Example: New York residents Michael and Carrie have been married for 47 years. Their major assets are a home and stock. The home is owned in both their names as joint tenants. The stock was bought only in Michael's name, and the couple has never transferred it into shared ownership. Michael becomes incapacitated and requires expensive medical treatment. Legally, Carrie cannot sell the stock to pay for medical costs. She could take a loan against her interest in the house, but doesn't want to. And as a practical matter, a bank would probably be very reluctant to grant a mortgage that wasn't signed by both spouses.
If You Have a Living Trust
The primary purpose of a revocable living trust is to avoid probate. But the trust can also be useful if you become incapable of taking care of your financial affairs. That's because the person who will distribute trust property after your death (called the successor trustee) can also, in most cases, take over management of the trust property if you become incapacitated. Usually, the trust document gives the successor trustee authority to manage all property in the trust and to use it for your needs.
However, the successor trustee has no authority over property that the trust doesn't own. Most people transfer into a living trust assets that are expensive to probate, such as real estate and valuable securities, but few people transfer all their property to a living trust. So although it's helpful, a living trust isn't a complete substitute for a durable power of attorney for finances.
If You Own Joint Tenancy Property
Joint tenancy is a way that more than one person can own property together. The most notable feature of joint tenancy is that when one owner dies, the other owners automatically inherit the deceased person's share of the property.
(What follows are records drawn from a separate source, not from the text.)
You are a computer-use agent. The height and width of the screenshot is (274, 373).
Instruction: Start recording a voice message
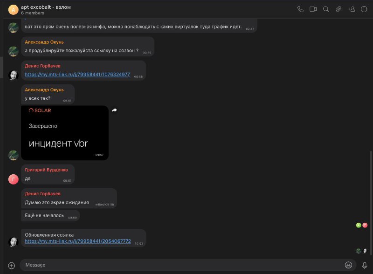365,266
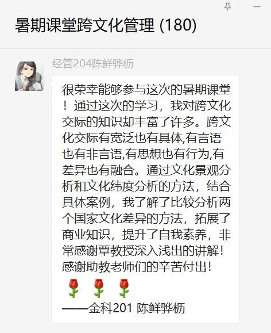
Task: Minimize the chat window with the dash button
Action: point(257,6)
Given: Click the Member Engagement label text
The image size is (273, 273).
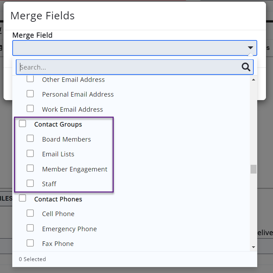Looking at the screenshot, I should click(75, 169).
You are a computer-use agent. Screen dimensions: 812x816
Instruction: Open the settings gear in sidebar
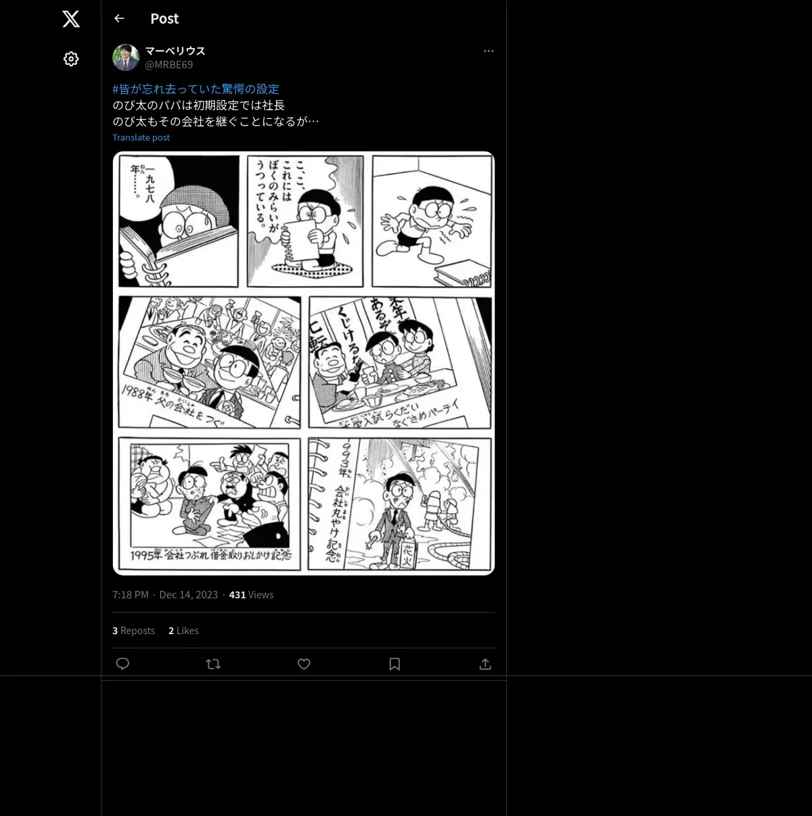[71, 59]
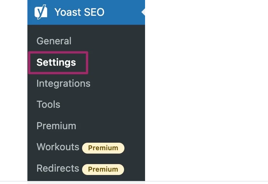Click the "Yoast SEO" header text
The height and width of the screenshot is (184, 268).
(79, 12)
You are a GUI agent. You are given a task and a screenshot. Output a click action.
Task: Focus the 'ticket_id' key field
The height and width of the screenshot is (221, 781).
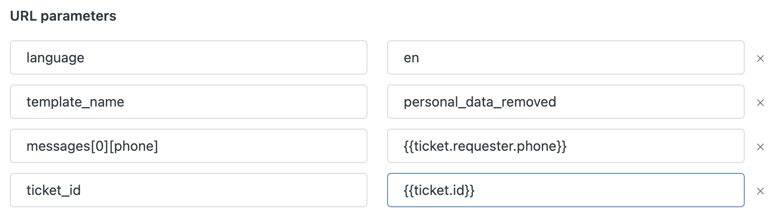(189, 190)
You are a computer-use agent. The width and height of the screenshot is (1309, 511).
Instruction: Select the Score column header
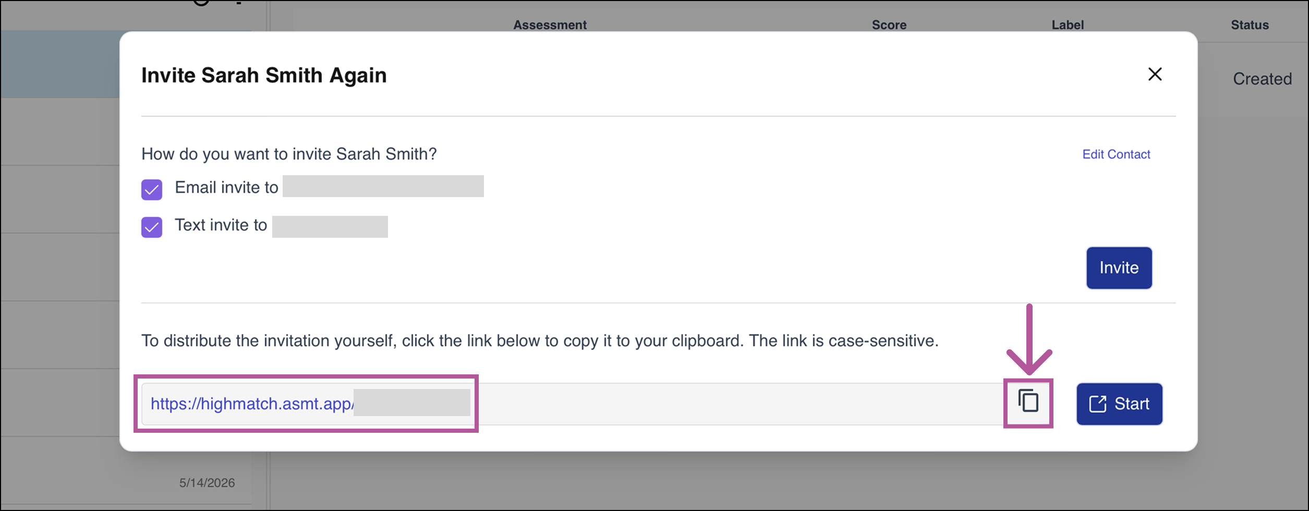[x=889, y=25]
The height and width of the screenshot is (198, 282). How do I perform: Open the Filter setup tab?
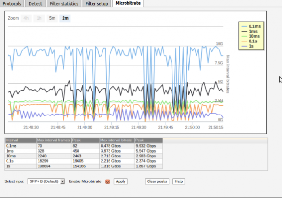(98, 4)
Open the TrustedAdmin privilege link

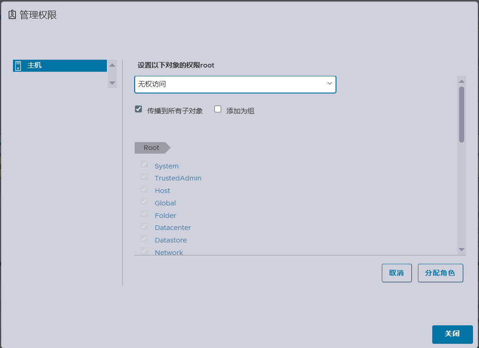point(178,178)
But if you become incapacitated, the other owners have very limited authority over your share of the joint tenancy property. For example, if you and someone else own a bank account in joint tenancy and one of you becomes incapacitated, the other owner is legally entitled to use the funds. The healthy joint tenant can take care of the financial needs of the incapacitated person simply by paying bills from the joint account. But the other account owner has no legal right to endorse checks made out to the incapacitated person. In practice, it might be possible -- if not technically legal -- to get an incapacitated person's checks into a joint account by stamping them "For Deposit Only," but that's not the easiest way to handle things.
Matters get even more complicated with other kinds of joint tenancy property. Real estate is a good example. If one owner becomes incapacitated, the other has no legal authority to sell or refinance the incapacitated owner's share.
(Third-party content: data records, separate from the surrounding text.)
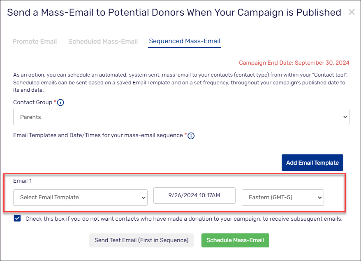Click the red Campaign End Date text
Screen dimensions: 361x261
pos(294,63)
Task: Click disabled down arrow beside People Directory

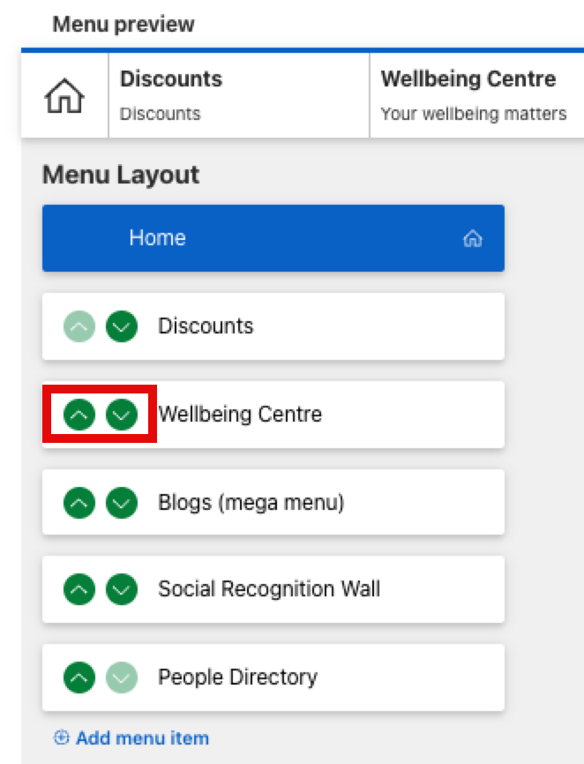Action: click(122, 678)
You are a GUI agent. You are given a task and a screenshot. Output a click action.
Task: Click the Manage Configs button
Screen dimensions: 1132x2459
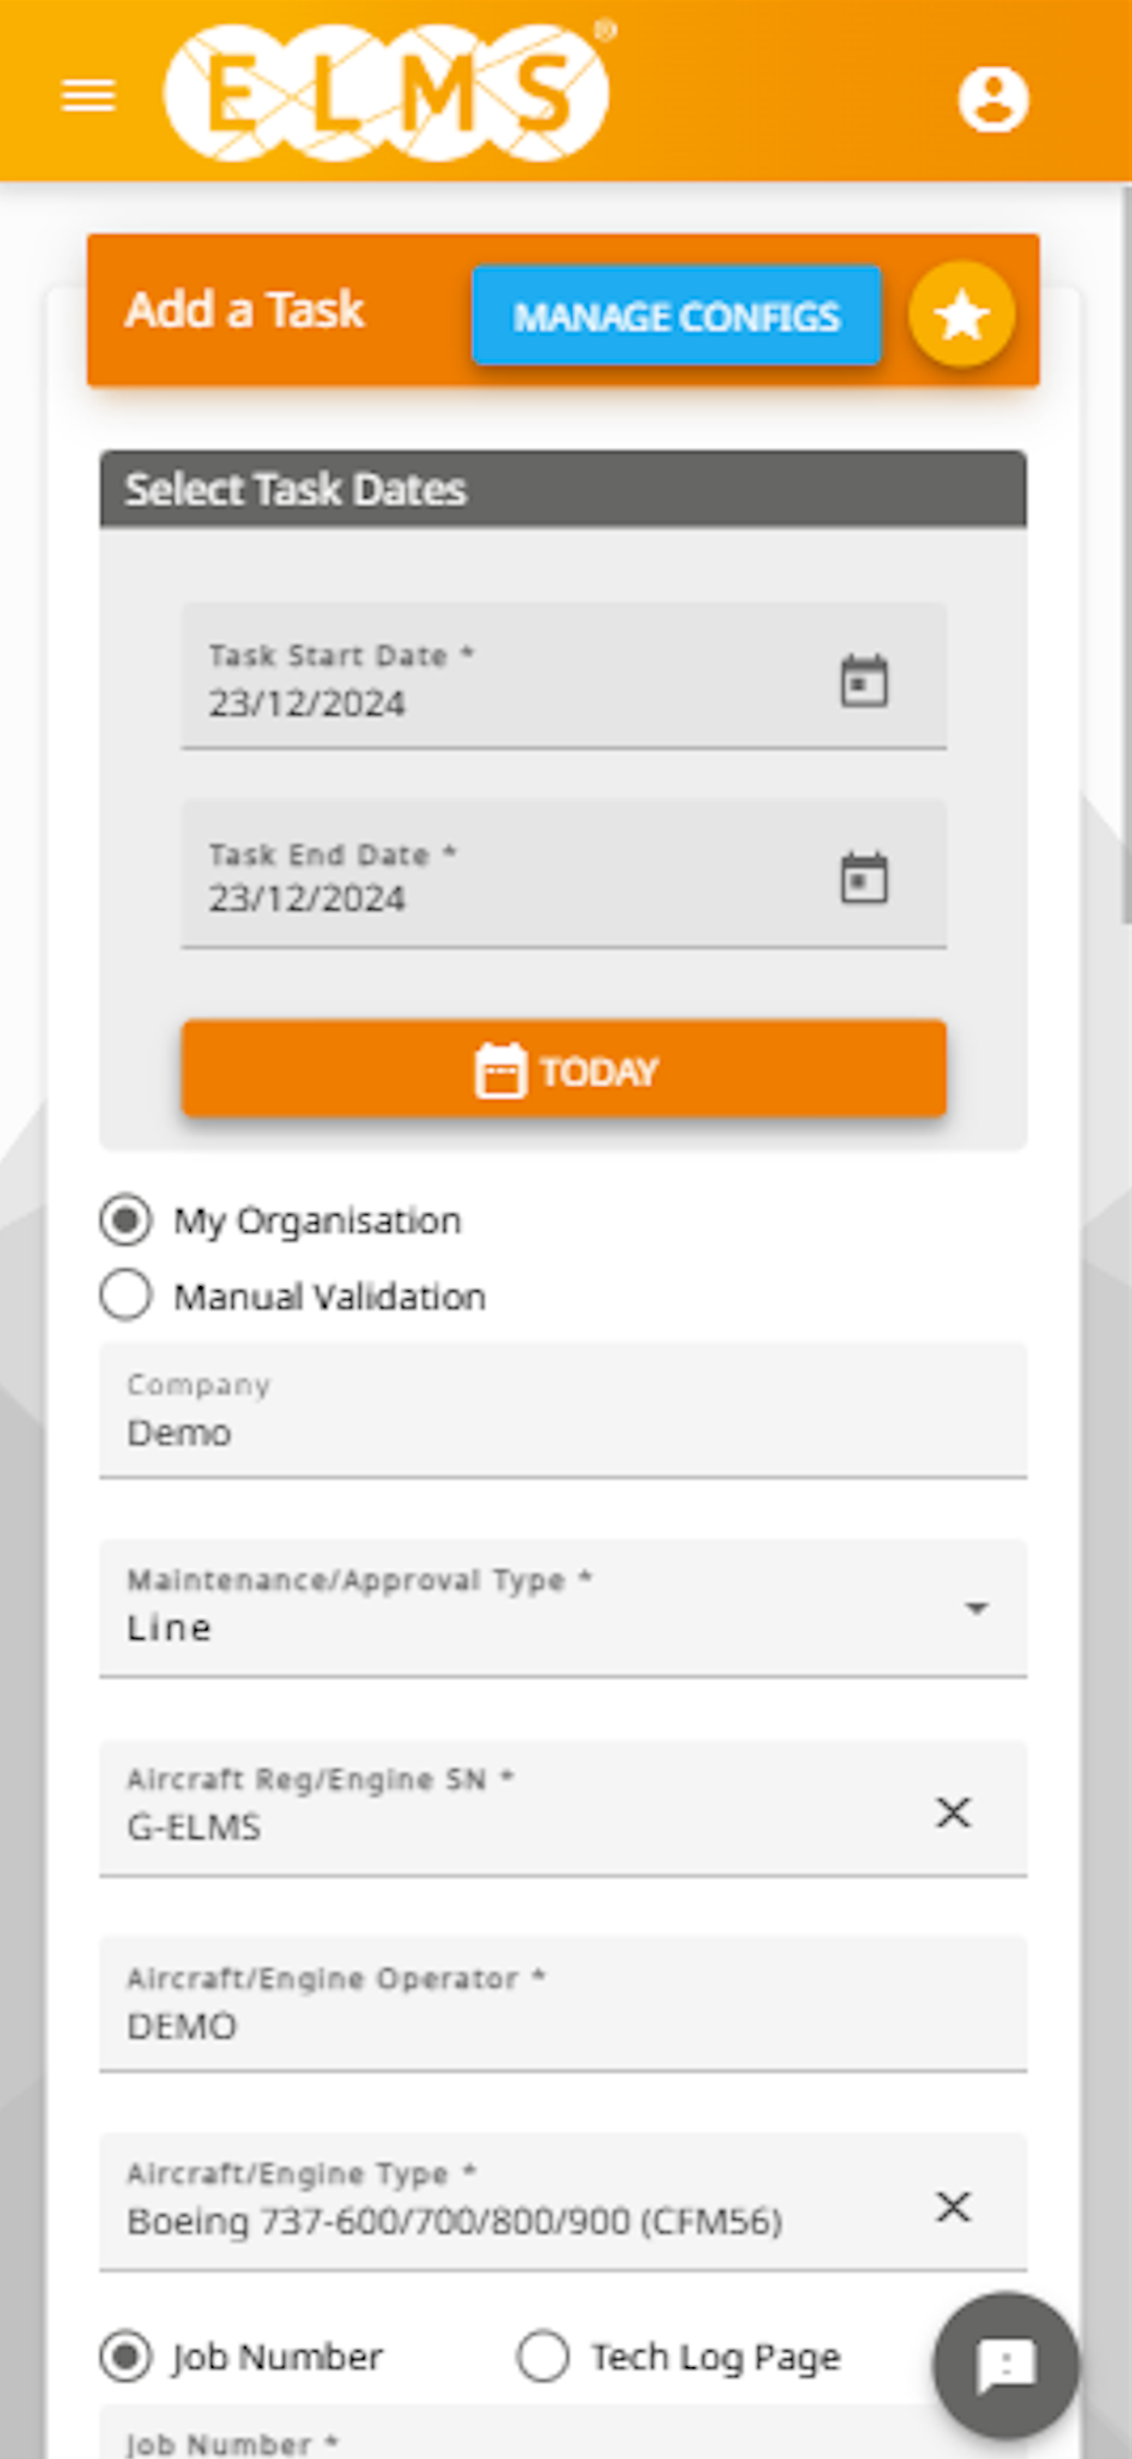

By contrast, with a durable power of attorney, you can give your attorney-in-fact authority over your share of joint tenancy property, including real estate and bank accounts
When You Shouldn't Rely on a Durable Power of Attorney
The expense and intrusion of a conservatorship are rarely desirable. In a few situations, however, special concerns justify the process.
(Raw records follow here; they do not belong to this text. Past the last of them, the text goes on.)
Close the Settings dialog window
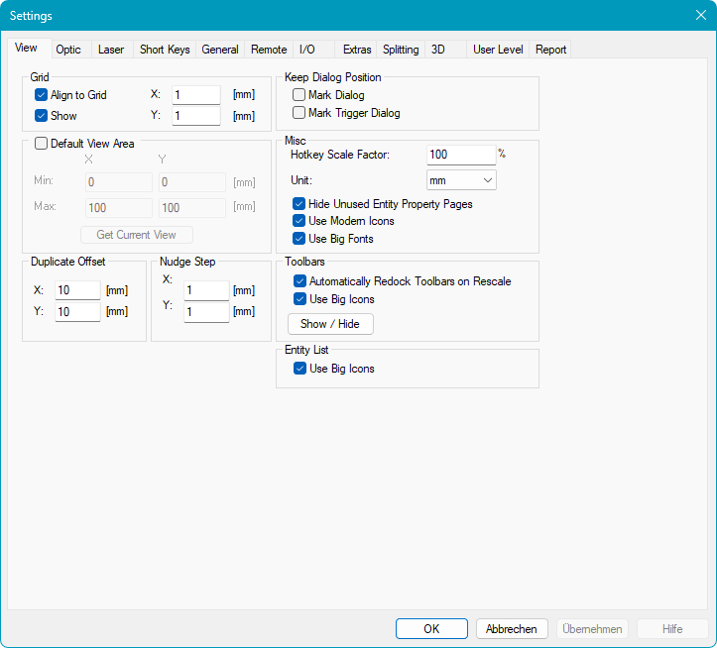This screenshot has width=717, height=648. [700, 15]
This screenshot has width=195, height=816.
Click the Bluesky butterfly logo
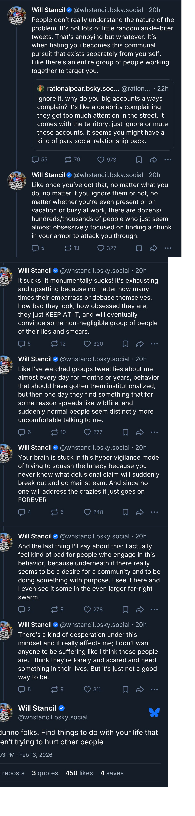point(154,712)
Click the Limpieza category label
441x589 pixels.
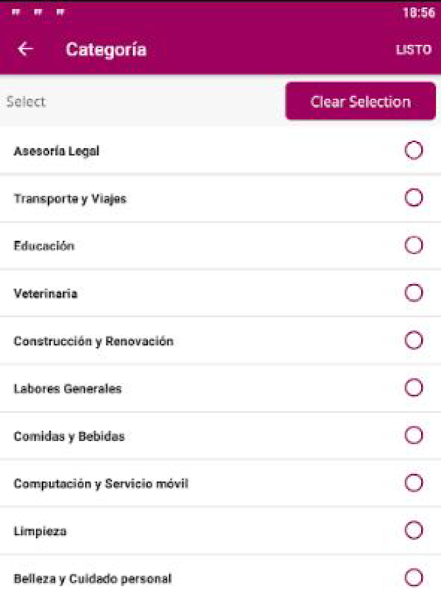point(40,531)
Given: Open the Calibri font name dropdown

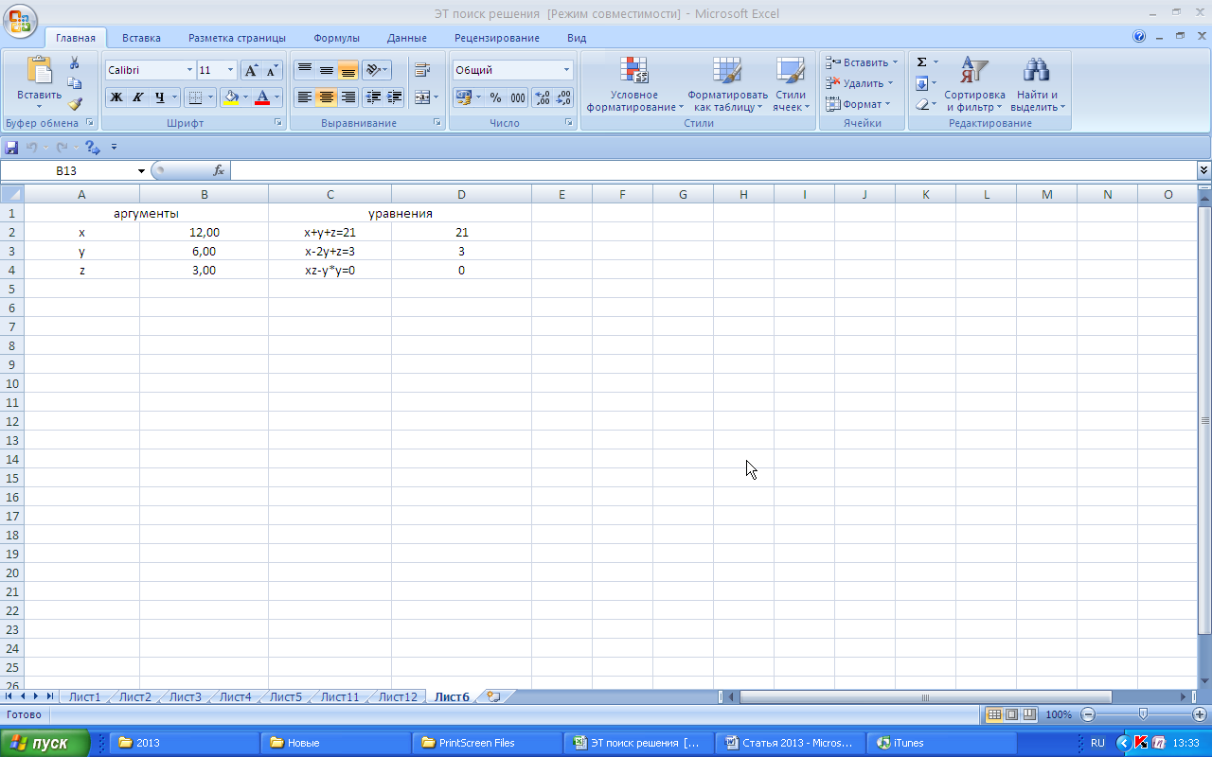Looking at the screenshot, I should [x=189, y=70].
You Want Court Supervision of Your Finances
If you can't think of someone you trust enough to appoint as your attorney-in-fact, with broad authority over your property and finances, don't create a durable power of attorney. A conservatorship, with the built-in safeguard of court supervision, is worth the extra cost and trouble.
You Fear Family Fights
A durable power of attorney is a readily accepted and powerful legal document. Once you've finalized yours, anyone who wants to challenge your plans for financial management will face an uphill battle in court. But if you expect that family members will challenge your document or make continual trouble for your attorney-in-fact, a conservatorship may be preferable. Your relatives may still fight, but at least the court will be there to keep an eye on your welfare and your property.
If you expect family fights and feel uncomfortable making a durable power of attorney for finances, you may want to talk with a knowledgeable lawyer. He or she can help you weigh your concerns and options, and decide whether a durable power of attorney is the best option for you.